ACTIVITY: Looking at the entries below, state how many lines contain the word "grid". Give the number alone.

BEGIN MATERIALS PROVIDED

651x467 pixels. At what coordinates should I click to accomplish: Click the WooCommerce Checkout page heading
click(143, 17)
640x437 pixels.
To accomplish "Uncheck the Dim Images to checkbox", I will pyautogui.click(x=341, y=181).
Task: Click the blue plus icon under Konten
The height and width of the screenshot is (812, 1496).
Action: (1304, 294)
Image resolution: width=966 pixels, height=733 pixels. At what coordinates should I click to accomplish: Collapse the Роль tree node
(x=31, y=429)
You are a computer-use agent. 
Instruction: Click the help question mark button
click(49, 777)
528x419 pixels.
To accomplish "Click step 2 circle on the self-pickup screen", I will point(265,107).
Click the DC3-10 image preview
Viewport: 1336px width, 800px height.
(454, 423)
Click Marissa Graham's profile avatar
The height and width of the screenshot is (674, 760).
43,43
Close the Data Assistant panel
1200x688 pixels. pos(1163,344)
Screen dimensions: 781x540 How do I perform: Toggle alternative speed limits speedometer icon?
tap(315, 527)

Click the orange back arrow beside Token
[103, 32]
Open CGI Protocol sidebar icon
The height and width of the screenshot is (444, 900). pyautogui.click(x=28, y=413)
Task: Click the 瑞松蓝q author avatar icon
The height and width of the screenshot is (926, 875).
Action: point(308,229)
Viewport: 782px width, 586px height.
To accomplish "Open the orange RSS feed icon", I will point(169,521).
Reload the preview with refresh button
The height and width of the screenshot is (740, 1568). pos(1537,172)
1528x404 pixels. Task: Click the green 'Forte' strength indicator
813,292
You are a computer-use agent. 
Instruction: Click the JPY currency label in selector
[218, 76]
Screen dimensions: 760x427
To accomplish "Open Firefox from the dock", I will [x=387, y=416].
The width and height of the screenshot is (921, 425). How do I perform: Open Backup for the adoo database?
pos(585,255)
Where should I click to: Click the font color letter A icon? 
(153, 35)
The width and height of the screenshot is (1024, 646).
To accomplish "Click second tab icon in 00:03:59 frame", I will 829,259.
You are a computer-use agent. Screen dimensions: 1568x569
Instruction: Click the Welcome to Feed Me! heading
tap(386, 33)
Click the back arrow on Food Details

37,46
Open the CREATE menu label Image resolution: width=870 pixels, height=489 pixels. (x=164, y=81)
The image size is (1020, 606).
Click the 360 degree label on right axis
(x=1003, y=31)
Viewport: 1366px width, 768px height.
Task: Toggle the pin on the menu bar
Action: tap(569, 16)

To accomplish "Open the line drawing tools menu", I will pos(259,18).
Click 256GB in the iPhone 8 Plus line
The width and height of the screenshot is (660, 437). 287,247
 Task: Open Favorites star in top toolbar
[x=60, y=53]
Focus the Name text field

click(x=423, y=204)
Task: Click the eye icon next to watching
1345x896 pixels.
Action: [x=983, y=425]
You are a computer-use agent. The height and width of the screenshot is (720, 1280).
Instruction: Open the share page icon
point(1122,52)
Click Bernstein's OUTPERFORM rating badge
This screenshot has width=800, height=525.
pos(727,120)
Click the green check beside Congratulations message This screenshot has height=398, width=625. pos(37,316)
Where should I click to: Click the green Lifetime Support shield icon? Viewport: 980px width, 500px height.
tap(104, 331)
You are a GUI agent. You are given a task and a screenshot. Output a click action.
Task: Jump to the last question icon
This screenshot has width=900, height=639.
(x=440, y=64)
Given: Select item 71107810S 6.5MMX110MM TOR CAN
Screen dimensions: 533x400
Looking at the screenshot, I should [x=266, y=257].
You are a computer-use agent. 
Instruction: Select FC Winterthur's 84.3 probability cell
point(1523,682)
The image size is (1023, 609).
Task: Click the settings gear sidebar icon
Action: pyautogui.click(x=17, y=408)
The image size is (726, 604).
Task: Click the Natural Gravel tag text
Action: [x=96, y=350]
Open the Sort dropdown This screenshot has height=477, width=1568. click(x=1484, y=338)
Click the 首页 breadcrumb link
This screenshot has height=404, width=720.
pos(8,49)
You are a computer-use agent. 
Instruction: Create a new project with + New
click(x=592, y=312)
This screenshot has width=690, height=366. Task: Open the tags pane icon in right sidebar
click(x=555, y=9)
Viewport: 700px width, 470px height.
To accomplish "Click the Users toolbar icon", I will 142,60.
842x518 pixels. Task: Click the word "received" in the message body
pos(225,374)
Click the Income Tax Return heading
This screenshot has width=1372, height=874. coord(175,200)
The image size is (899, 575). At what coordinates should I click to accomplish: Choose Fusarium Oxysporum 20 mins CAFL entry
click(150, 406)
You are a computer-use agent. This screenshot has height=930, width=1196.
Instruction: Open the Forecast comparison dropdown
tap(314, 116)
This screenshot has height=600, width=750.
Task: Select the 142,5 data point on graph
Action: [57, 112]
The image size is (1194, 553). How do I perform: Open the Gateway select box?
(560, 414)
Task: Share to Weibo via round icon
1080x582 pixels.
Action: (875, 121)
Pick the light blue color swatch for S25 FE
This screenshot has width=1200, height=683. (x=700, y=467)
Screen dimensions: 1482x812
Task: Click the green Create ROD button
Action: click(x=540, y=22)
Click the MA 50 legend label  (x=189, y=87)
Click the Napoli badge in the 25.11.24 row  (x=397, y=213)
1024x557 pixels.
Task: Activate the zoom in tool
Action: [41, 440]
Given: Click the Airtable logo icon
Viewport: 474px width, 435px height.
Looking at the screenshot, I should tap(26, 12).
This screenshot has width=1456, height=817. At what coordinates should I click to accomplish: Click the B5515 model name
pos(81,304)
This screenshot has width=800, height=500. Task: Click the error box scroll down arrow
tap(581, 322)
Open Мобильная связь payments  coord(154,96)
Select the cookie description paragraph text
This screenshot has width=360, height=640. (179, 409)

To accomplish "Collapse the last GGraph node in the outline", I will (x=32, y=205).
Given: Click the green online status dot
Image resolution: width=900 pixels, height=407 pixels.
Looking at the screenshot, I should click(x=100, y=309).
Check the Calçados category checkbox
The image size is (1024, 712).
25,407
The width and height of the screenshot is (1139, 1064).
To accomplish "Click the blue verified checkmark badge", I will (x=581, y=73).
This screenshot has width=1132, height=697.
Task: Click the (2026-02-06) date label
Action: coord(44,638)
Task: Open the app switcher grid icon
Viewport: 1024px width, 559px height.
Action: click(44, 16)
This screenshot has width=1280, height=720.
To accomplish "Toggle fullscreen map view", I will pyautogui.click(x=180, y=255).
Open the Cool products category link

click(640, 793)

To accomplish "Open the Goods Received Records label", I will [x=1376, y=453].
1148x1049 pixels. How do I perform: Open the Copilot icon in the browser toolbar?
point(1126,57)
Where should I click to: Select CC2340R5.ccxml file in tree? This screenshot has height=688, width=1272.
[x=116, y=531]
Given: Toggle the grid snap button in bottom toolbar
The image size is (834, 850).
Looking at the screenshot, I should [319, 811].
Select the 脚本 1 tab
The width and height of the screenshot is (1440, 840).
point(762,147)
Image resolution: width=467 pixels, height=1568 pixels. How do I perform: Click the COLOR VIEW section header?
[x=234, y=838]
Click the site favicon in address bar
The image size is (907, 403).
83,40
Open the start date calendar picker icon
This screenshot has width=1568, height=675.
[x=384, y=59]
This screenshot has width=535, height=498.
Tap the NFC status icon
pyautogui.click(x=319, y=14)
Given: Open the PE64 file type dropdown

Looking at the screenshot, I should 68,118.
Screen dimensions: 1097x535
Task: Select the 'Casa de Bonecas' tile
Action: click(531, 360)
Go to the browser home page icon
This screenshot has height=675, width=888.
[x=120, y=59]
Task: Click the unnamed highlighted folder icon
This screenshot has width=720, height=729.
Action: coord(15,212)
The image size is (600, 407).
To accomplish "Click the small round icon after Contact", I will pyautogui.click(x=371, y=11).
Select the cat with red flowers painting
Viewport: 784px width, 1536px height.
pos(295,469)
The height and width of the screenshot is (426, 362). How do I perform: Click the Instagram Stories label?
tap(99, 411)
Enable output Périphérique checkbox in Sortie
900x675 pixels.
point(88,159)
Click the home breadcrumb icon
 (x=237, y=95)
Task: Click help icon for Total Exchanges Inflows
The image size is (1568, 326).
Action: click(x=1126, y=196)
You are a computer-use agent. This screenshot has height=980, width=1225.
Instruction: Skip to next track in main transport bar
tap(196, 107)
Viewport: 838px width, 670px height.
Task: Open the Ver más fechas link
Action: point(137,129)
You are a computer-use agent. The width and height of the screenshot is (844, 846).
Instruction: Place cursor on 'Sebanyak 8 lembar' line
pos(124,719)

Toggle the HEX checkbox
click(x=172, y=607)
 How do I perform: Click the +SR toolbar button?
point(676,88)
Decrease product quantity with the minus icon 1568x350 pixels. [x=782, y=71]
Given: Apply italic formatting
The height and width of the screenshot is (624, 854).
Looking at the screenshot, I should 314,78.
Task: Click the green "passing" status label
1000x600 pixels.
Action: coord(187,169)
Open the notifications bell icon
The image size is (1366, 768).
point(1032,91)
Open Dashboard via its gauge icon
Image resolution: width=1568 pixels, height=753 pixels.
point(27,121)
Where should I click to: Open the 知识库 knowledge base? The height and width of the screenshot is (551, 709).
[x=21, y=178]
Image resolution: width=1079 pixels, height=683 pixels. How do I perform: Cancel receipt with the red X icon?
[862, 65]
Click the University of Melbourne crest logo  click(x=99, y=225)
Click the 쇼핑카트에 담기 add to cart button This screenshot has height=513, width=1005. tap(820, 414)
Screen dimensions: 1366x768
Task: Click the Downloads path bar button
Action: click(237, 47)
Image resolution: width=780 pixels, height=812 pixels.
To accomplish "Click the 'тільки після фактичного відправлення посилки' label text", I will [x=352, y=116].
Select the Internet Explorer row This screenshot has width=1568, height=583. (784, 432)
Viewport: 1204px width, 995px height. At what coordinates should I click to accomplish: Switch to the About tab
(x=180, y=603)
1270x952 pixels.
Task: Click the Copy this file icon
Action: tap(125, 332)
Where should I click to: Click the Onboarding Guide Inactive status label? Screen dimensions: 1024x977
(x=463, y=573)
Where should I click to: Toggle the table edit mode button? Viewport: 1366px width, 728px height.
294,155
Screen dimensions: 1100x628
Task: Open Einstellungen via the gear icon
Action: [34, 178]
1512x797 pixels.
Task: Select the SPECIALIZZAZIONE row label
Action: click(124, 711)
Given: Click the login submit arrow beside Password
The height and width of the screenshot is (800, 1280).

END MATERIALS PROVIDED

ANSWER TO THE EXERCISE: 2